The Israelites are here residing on their land and overrunning them like rats in the sewer.  The Egyptians realize that if they don’t do something about this “Hebrew problem” soon, it’ll be too late.  So a “wise” Pharaoh decides that it’s time to turn the table on these Israelite invaders.  He begins by hiring them.  He uses them for cheap labor.  Pharaoh even goes down to help work in the trenches.  He takes his clean robe off and becomes one of the men; doing the work of the masses.

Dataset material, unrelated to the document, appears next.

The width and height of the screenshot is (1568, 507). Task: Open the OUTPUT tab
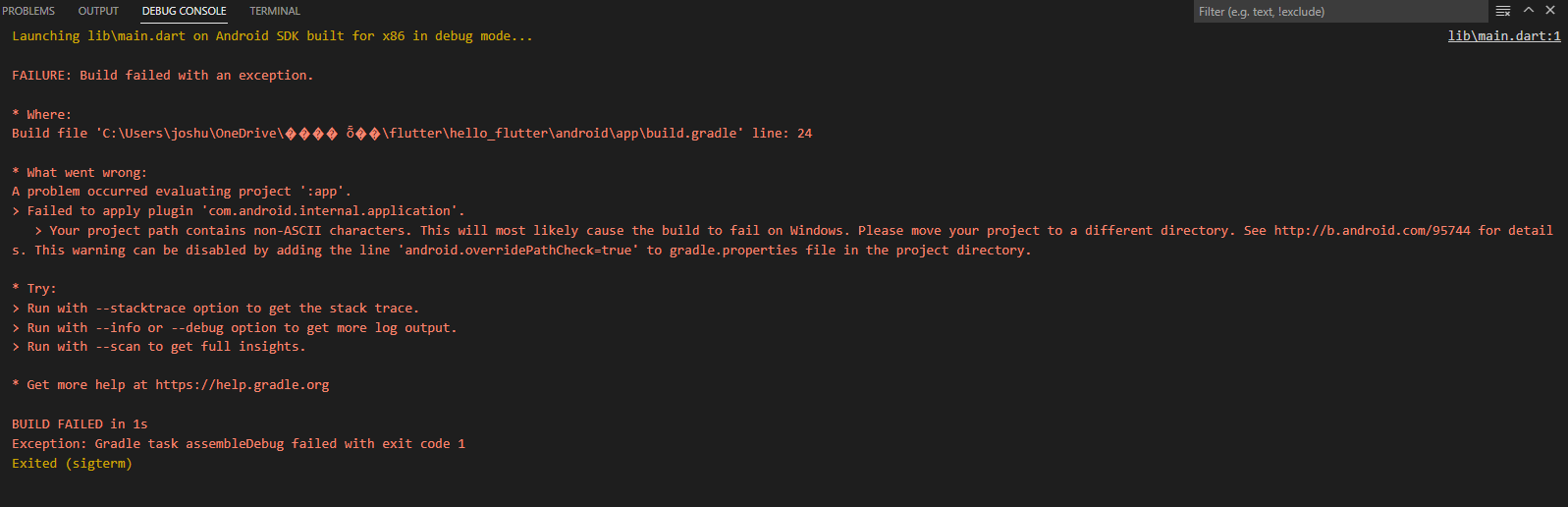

However, what has started out as hard work for a decent wage becomes sweatshop work, then eventually slavery under whips and cruel taskmasters.  The Israelites are toiling and dying under the abuse and under the expectation of their daily quota.  So, they begin crying out for help from the God of their fathers.

This is the God that they know only from their history; the stories passed down of Abraham, Issac, and Jacob / Israel and their covenants with Him.  The Israelites are surrounded by the many gods of the Egyptians, each one with a name, a face, and a purpose.  Yet their God seems to have none of those things.  Yet in order to worship Him properly, the Israelites need to know these things.  Is He one of the gods of the Egyptians?  How about one of the Baals from a neighboring nation?  Maybe he’s Moloch of the Ammonites?

How do you serve a God that you do not know?  How do you cry out to Him?  How do you appease Him when He is angry at you for some unknown transgression and therefore allowing you to be mistreated, beaten, and killed, and He doesn’t appear to be doing anything about it?  What do you do!?!

That’s the backdrop of this book.  The Israelites don’t realize that this is part of a plan much bigger than they are.  A plan with a story that is about to play out for all of history to see.  Their Exodus is about to begin…

In the meantime, what does this say about us?  How are we treating those who are sojourning in our land?  …those who have left their homes due to famine, troubles, and a desire for a better life?  Do we treat them with contempt because they don’t speak very good English?  Do we kick  them out and tell them “We don’t want your kind here”?  Do we put them into sweatshops, one step above slavery; sometimes not even a step above?  Do we fear  them like the Egyptians did, or do we embrace them?  What is God’s plan?